### [EXERCISE TASKS]
• A. In the text on typical antipsychotics, which compound was the first antipsychotic approved for use?
• B. Rewrite the stretch of the typical antipsychotics text from "FIGURE 29–2 Correlation" through "of DA activity.", changing "firing rate" to "discharge rate".
• C. Please write what follows the last sentence of the text on typical antipsychotics.

### [EXERCISE TEXT]
Typical Antipsychotics

The typical antipsychotics comprised the first group of compounds developed for the treatment of schizophrenia. Based on chemical structure, these compounds fall into three groups (Fig. 29-1):

FIGURE 29–1 Structures of various antipsychotic agents.

Chlorpromazine was the first antipsychotic approved for use and is the prototypical phenothiazine, characterized by a three-ring structure. Thiothixene is representative of the thioxanthines, and haloperidol is representative of the butyrophenones.

The effects of the typical antipsychotics are due to blockade of postsynaptic DA receptors, specifically D₂ receptors. Indeed, a positive linear correlation exists between the therapeutic potency of typical antipsychotics and their ability to bind to and block D₂ receptors (Fig. 29-2). Inhibition of these receptors in mesolimbic and mesocortical regions (see Fig. 27-8) is believed to mediate the ability of these compounds to relieve some behavioral manifestations of schizophrenia. On the other hand, blockade of these receptors in the basal ganglia underlies the motor side effects of these compounds, and inhibition of these receptors in the tuberoinfundibular pathway in the hypothalamus leads to increases in prolactin secretion from the pituitary gland.

FIGURE 29–2 Correlation between the therapeutic dose of antipsychotics and the concentration to block D₂ receptors.

Acute administration of the typical antipsychotics increases the firing rate of both mesolimbic and nigrostriatal DA neurons as a compensatory response to DA receptor blockade. However, long-term administration inactivates these pathways via depolarization blockade. Because the therapeutic effects of the typical antipsychotics require several weeks to become apparent, it is believed that this inactivation of mesolimbic DA neurons mediates the time-dependent amelioration of psychotic symptoms. Long-term administration of antipsychotics also leads to an up regulation of DA receptors as a consequence of the depression of DA activity.

In addition to blocking DA receptors, the typical antipsychotics may also block muscarinic cholinergic receptors, α₁ adrenergic receptors, histamine receptors, and serotonin (5-HT₂) receptors. These actions underlie many of the side effects associated with these compounds.

The typical antipsychotics are of benefit primarily in alleviating the positive symptoms of schizophrenia.

### [Stored records]
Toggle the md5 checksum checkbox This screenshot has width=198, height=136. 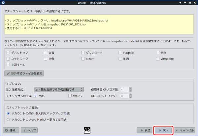(x=36, y=96)
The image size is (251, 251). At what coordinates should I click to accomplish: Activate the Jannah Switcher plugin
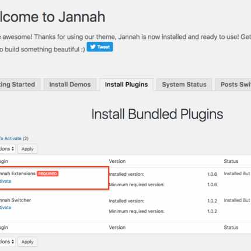5,207
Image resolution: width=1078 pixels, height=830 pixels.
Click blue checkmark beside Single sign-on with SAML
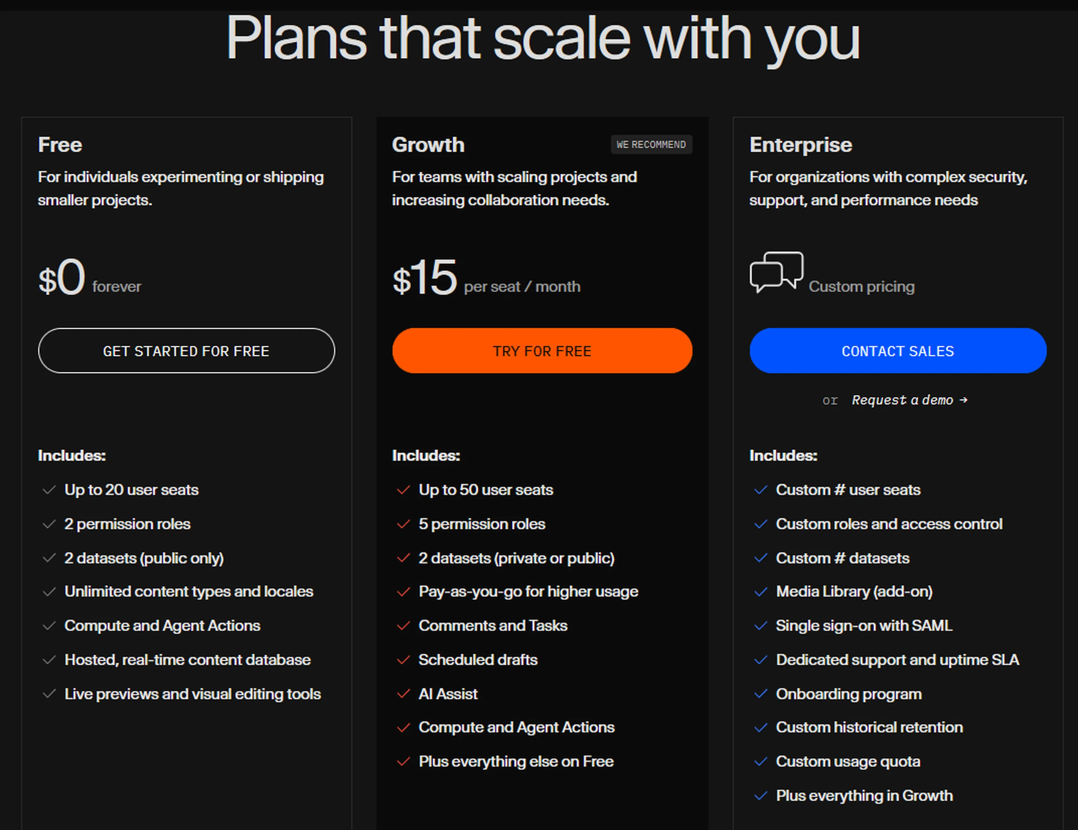click(761, 626)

### [ANSWERS BY ITEM]
• A. Chlorpromazine

• B.
FIGURE 29–2 Correlation between the therapeutic dose of antipsychotics and the concentration to block D₂ receptors.

Acute administration of the typical antipsychotics increases the discharge rate of both mesolimbic and nigrostriatal DA neurons as a compensatory response to DA receptor blockade. However, long-term administration inactivates these pathways via depolarization blockade. Because the therapeutic effects of the typical antipsychotics require several weeks to become apparent, it is believed that this inactivation of mesolimbic DA neurons mediates the time-dependent amelioration of psychotic symptoms. Long-term administration of antipsychotics also leads to an up regulation of DA receptors as a consequence of the depression of DA activity.

• C.
Atypical Antipsychotics

The atypical antipsychotics represent a somewhat heterogeneous group of compounds with large differences in chemical structure (see Fig. 29-1), receptor antagonist activity, and therapeutic and side effect profiles. These compounds vary more in potency and range in treating specific symptoms as compared with the typical compounds. As heterogeneous as the group is, however, these compounds share several commonalities. They all occupy and block fewer D₂ receptors than the typical antipsychotics (40% to 60% as compared with >70% to 80%), and they all block a high number (70% to 90%) of 5-HT_2A receptors. Because of their lower occupancy of D₂ receptors, the atypical antipsychotics have a lower propensity than the typical compounds to induce motor side effects. In addition, they may have an increased ability to alleviate the negative symptoms of schizophrenia, and the rate of relapse is lower than that after administration of typical antipsychotics.

Clozapine was the first atypical antipsychotic drug to be characterized and is effective in a significant population of schizophrenics who fail to respond to typical antipsychotic drugs. In addition to having a low affinity for D₂ receptors, clozapine was the first antipsychotic demonstrated to have selective effects on specific DA pathways—that is, it produces a depolarization blockade of mesolimbic and mesocortical, but not nigrostriatal, DA neurons. Thus, in contrast to typical antipsychotics, clozapine does not disrupt DA function in the nigrostriatal pathway. Two of the newer compounds, olanzapine and quetiapine, both demonstrate similar anatomical specificity for DA pathways.

Clozapine also exhibits a high affinity for D₄ receptors and for 5-HT_2C receptors. The contribution of these effects to the actions of clozapine remains unknown. However, several other atypical antipsychotics, including olanzapine, risperidone, and ziprasidone, also have a very high affinity for 5-HT_2A, 5-HT_2C, and D₄ receptors.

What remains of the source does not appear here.